* _Page_
⁂

Black exterior; red interior; five-speed manual transmission; rear window wiper and defroster; no air conditioning; power brakes but no power steering. It was a pain to parallel park, but on the road you could feel every little ripple in the asphalt.

The AM-FM radio had an analog dial and a cassette player. On the console near the stick shift was an analog clock.

The cassette player died at around 60,000 miles, as did the catalytic converter. The dome light was above the driver-side door; it fell apart at about the same time. Literally, it fell apart.

I doubt there was an airbag in either the steering wheel or the dashboard.

There were so many things to not like about that car, but I want to drive it again. It wasn’t the best-driving car I ever owned, but this one was special because I paid for it with money I earned.

For the record, it was totaled in an accident (the other person’s fault) at 2:28 p.m. Thursday, Aug. 26, 1982. It had 81,282 miles on the odometer. Not that it was a significant event or anything. I recovered a paint chip before the car went to the junkyard.

My youngest son and I go to car shows every now and then. Among the Mustangs, Camaros and Trans Ams, we look for a Gremlin, a Pacer or a Maverick. It’s nice when we see a Granada, a Dart or a Vega, too. We talk about how cars have changed and, in the Vega’s case, how penny pinching at the corporate level doomed a model and set its parent company back for a few years.

A few weeks ago we saw an Edsel for sale over near Miller, Ohio. Driving one of those land yachts must be an experience for those of us who grew up on small cars and small pickups. Imagine a car that size with its drum brakes and balky steering.

⁂

* _Extracted entries_
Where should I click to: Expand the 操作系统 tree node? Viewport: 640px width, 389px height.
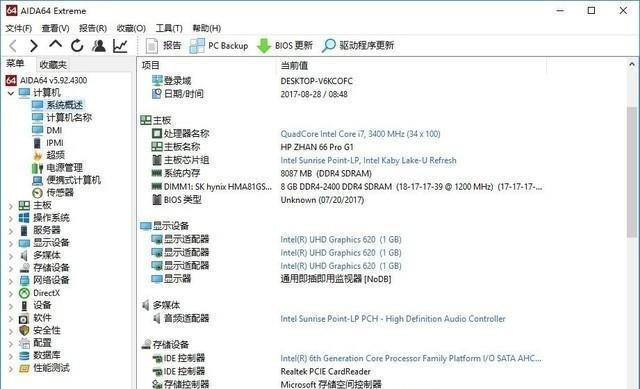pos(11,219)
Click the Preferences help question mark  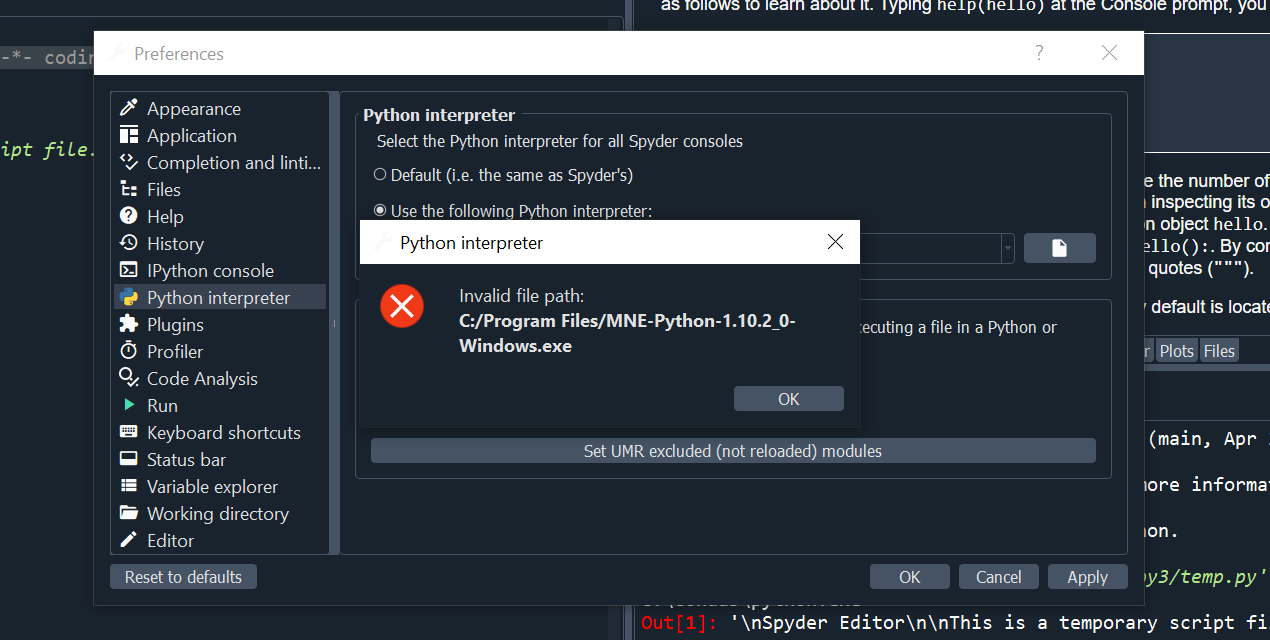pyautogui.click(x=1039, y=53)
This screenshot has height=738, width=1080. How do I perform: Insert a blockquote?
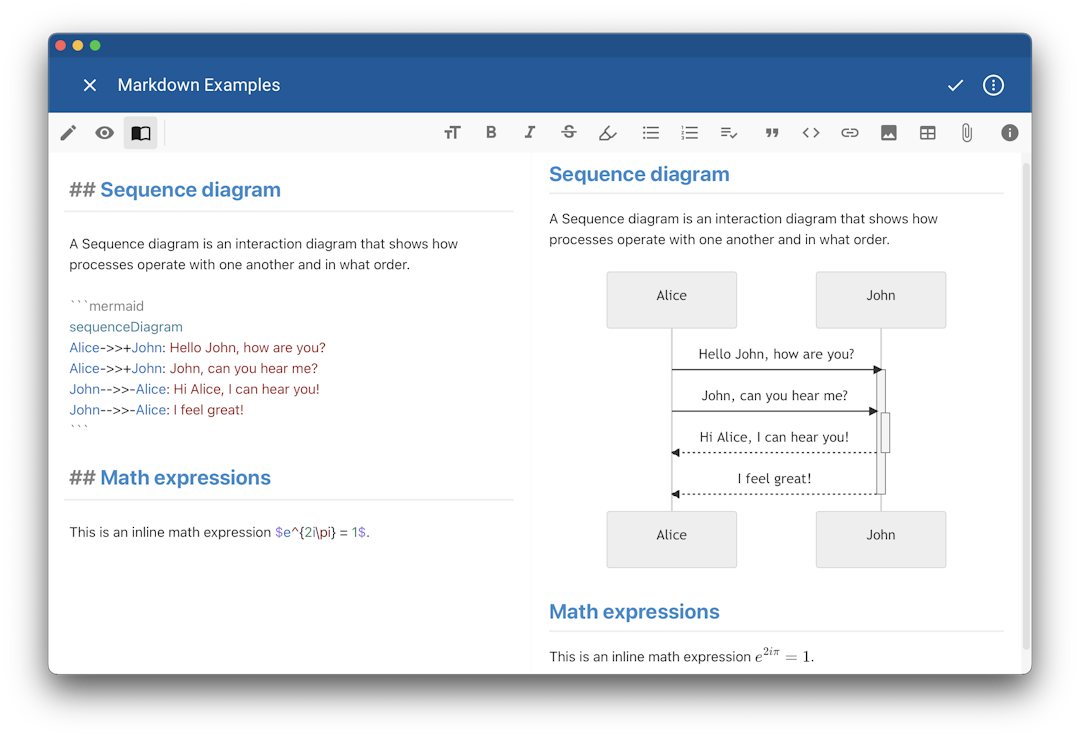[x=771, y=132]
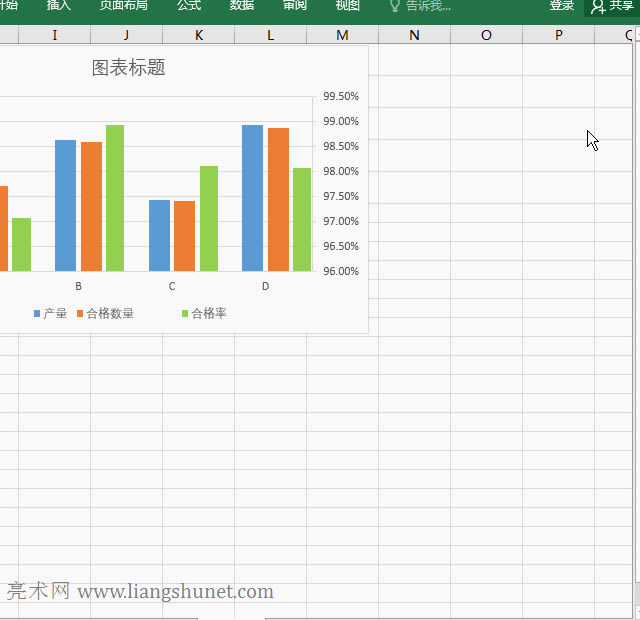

⁂

* _What to work on_
1 > According to the car essay, on what date was the car totaled?
2 > Please continue the car essay from its last sentence, keeping the same voice.
The material after the car essay stands on its own and has no connection to it.

* _Written responses_
1 > Thursday, Aug. 26, 1982.

2 >
That ’80 VW also had an engine I could work on myself. The oil filter was easy to find and remove. The drain plug was accessible despite the low profile of the car. When I lift the hood on a modern car I can barely see anything except the places I’m supposed to add fluids.

Pound for pound, modern cars are better than older ones. They’re more reliable. They’re safer in a crash because of airbags, crumple zones and better handling. The VW probably had a collapsible steering column; I don’t know for sure.

They’re also more comfortable to drive. Their paint lasts longer, and they’re less likely to rust.

So why do I get all nostalgic for cars from the 1970s and 1980s?

An antique furniture dealer in Charleston told me that as people get older, they yearn more for items that remind them of their youth. That’s how it is with me and cars and trucks from the late 1970s and early 1980s.

Or maybe I should ask my youngest son. He, too, likes comparing the old with the new to see what’s changed, but when he has a choice, he likes the old.

He drives a 1990s-era compact pickup. The thing rides rough, and it’s showing its age. He regrets that it has an automatic transmission instead of a stick. He loves it anyway.

His mom is right. He’s Jim 2.0. Poor kid.